Bien sûr, on trouvera toujours quelqu’un pour dire que ces croulants assurent plus que des gamins 40 ans plus jeunes, ce qui est vrai. Et puis les Stooges, ce n’est pas U2, nous sommes bien d’accord, ou n’importe quel groupe déjà sénile à 30 ans. Mais la perspective de se retrouver à un concert à côté d’un sexagénaire entonnant Gimme Danger à tue-tête n’a rien de très excitant. Le rock n’est pas fait pour rassembler les générations, et encore moins celui des Stooges. Prenons I Wanna Be Your Dog, TV Eye et Search & Destroy: il y a plus de sauvagerie et de fougue juvénile dans ces trois titres que dans les 40 ans de rock qui ont suivi. Les contradictions et les décalages sont nombreux chez ces Stooges ressuscités, et ce Ready To Die en apparence tellement fataliste montre paradoxalement un groupe qui s’accroche à la vie. Imposture ? Nous n’irons pas jusque-là. Par respect.

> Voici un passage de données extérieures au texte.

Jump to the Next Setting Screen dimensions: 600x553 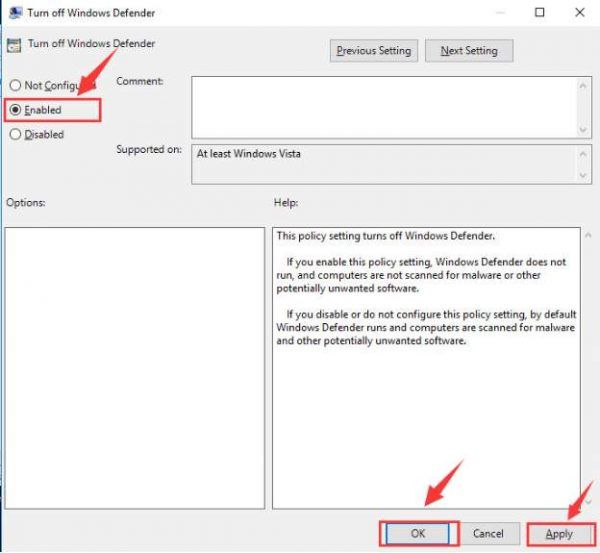pyautogui.click(x=468, y=50)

Si les premiers rugissements de la guitare-tronçonneuse de James Williamson font plaisir à entendre, l’effet s’estompe assez vite. C’est sans doute une autre histoire en live, mais sur disque c’est un peu désespérant. Une petite tuerie incendiaire de 3 minutes succède à une autre petite tuerie incendiaire de 3 minutes, sans relief ni originalité. Et au beau milieu des débats une très vilaine ballade folk, Unfriendly World, qui donne envie de tordre le cou à Iggy Pop. Pour l’essentiel, on repassera si l’on s’attendait à quelques détours menaçants dans la veine de Penetration, pourtant pas un grand titre mais bon sang, quelque chose d’un peu décadent au moins. Non, on se dirige tout droit vers un final classic-rock, Beat That Guy, suivi d’un The Departed en forme d’hommage crépusculaire qui tombe à plat. I can’t feel nothing real nous lâche Iggy, et c’est aussi notre sentiment.

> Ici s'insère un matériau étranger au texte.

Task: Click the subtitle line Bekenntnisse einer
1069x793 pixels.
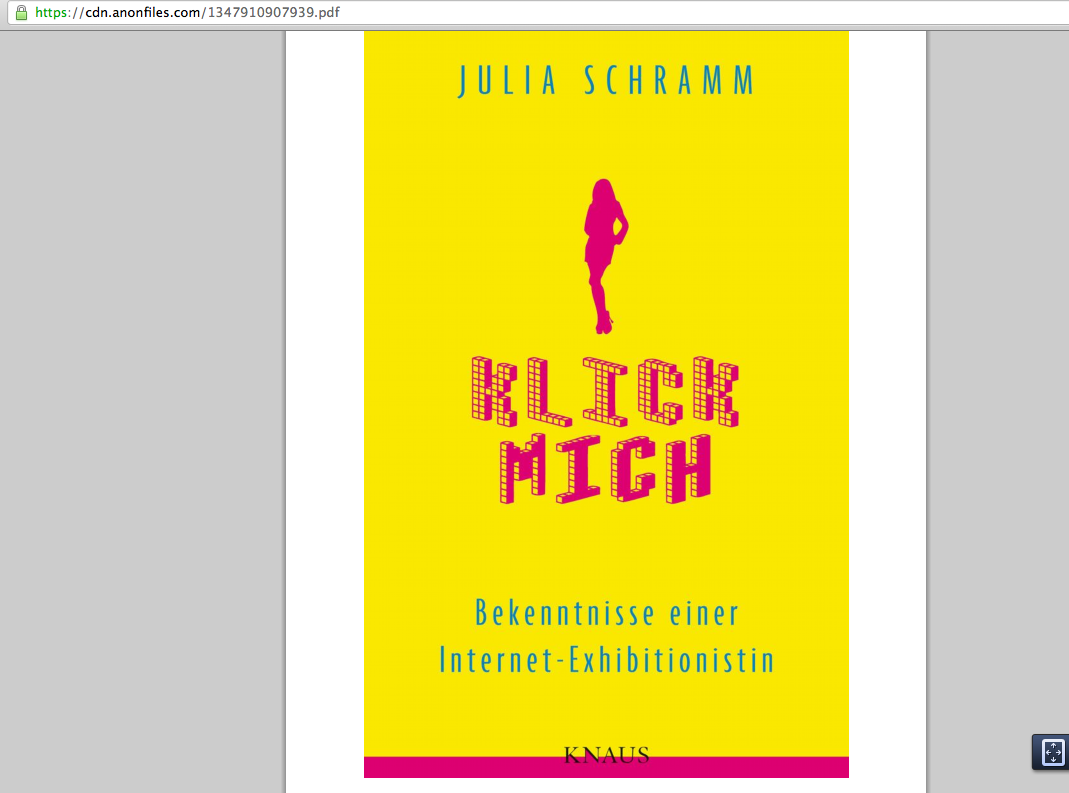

Ça, c’est dit. Les Stooges ont été réactivés pour redonner la trique à une rock star usée et fatiguée de bosser avec des session musicians. Ready To Die est le caprice d’une diva de 66 ans désireuse de poser sa toujours excellente voix sur le son d’un vrai groupe. Depuis une dizaine d’années Iggy Pop, dans sa version rock, ne s’est plus montré qu’en compagnie des frères Asheton. Puis avec Williamson. Une décision à la fois respectueuse de l’oeuvre stoogienne et un brin opportuniste. Le comble, c’est qu’à présent le groupe comptabilise plus d’années d’activité dans sa phase troisième âge que dans sa première étape révolutionnaire.

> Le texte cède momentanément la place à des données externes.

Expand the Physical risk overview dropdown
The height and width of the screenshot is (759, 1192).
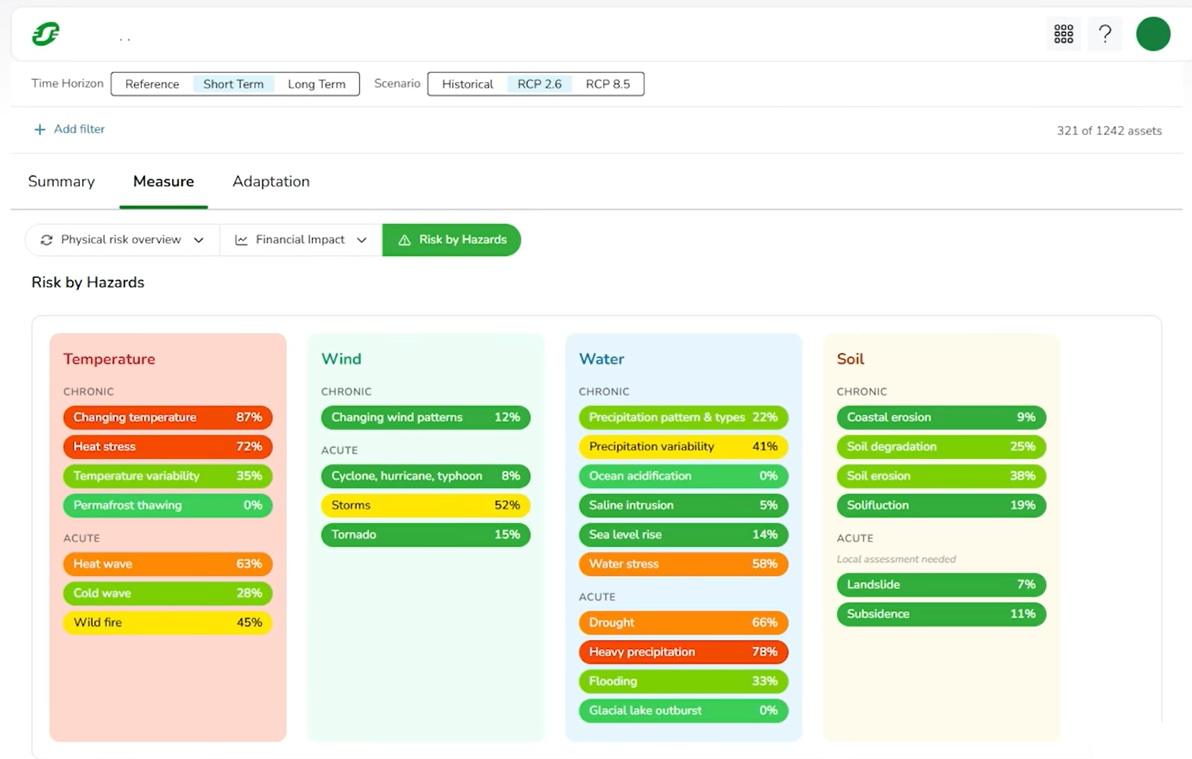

Le défunt Ron Asheton n’aura eu le temps de participer qu’aux quatre titres de Skull Ring et au très décevant The Weirdness de 2007, qui était tout sauf weird et pas spécialement bien produit par Steve Albini. Ready To Die est un bien meilleur disque, avec de meilleures chansons dans l’ensemble et un son plus tranchant. Mais quelle douce ironie de constater que ces vieux Stooges – qui ne savaient pas vraiment jouer en 1973 – sont maintenant des bestiasses plus que compétentes. We had 40 years to get it right s’est excusé Iggy Pop sur scène il y a peu. Ça tombe mal parce que justement, on n’attendait pas que ce soit pro. Sans demander un fabuleux désastre à la Raw Power, on n’aurait pas craché sur un peu plus de saloperie et de pourriture. Mais on se verra au concert entre vieux, jeunes et moins jeunes. Rock on, papa.